Jeudi, la présidente du Conseil du statut de la femme, Julie Miville-Dechêne, a accusé le gouvernement de vouloir museler l'organisme et de faire un « accroc sérieux à son indépendance » avec ces nominations. Les quatre femmes nommées mercredi se sont toutes prononcées pour la charte des valeurs québécoises du gouvernement ou pour l'interdiction du port de signes religieux dans la fonction publique et parapublique, une des mesures contenues dans cette charte. Il s'agit de la présidente du Syndicat de la fonction publique du Québec, Lucie Martineau; de l'ancienne bâtonnière du Québec, Julie Latour; d'une militante pour la laïcité, Leila Lesbet; et membre de l'AFEAS, Ann Longchamps.

Pour Julie Miville-Dechêne, le gouvernement veut éviter toute critique à propos de sa charte. Jusqu'à ces nominations, le CSF était partagé sur le sujet: quatre membres veulent appuyer la charte alors que quatre autres - plus Mme Miville-Dechêne - souhaitent mener une recherche pour évaluer l'impact de l'interdiction du port de signes religieux ostentatoires pour les femmes. Les quatre nominations vont faire pencher la balance du côté des premières, croit Mme Miville-Dechêne. Elles surviennent une semaine avant la tenue de l'assemblée du CSF qui devait se pencher sur le sujet.

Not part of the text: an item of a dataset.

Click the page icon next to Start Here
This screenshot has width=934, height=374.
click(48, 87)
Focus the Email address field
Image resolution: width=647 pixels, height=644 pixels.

Les quatre femmes nommées « sont dans la continuité historique des avis du Conseil du statut de la femme. Ces quatre femmes arrivent après les avis du Conseil. Si (les membres du CSF) veulent maintenant regarder la situation, c'est leur choix. Si elles veulent faire les études pour comprendre mieux l'impact de ce que nous proposons, qu'elles le fassent. Elles n'ont aucune commande aucun mot d'ordre », a soutenu Agnès Maltais.

Elle a eu un entretien avec Mme Miville-Dechêne avant le dépôt de la charte. « Ça n'a pas été le moment le plus facile ni pour l'une ni pour l'autre. Mais en aucun cas je n'ai passé de commande à Mme Miville-Dechêne. Je suis désolé si elle a senti (de l'ingérence), je ne l'ai pas fait », a dit la ministre.

Elle a vanté la compétence des quatre femmes qu'elle a nommées. Il y avait 12 autres candidatures, mais la ministre n'a pas voulu donner de noms.

Le Parti libéral, la Coalition avenir Québec et Québec solidaire ont condamné la décision du gouvernement. « On veut entendre le Conseil du statut de la femme dire : vive la charte ! Ce n'est pas un avis qu'ils veulent, c'est un tapis !», a lancé la député libérale Christine St-Pierre.

La Fédération des femmes du Québec accuse elle aussi le gouvernement d'ingérence. « Au moment où le CSF allait exercer son droit de poser des questions en toute indépendance sur le projet de charte des valeurs québécoises, le gouvernement nomme quatre femmes qui, toutes appuient le gouvernement. Cela ressemble drôlement à une entrave à l'indépendance du CSF », a affirmé sa présidente, Alexa Conradi.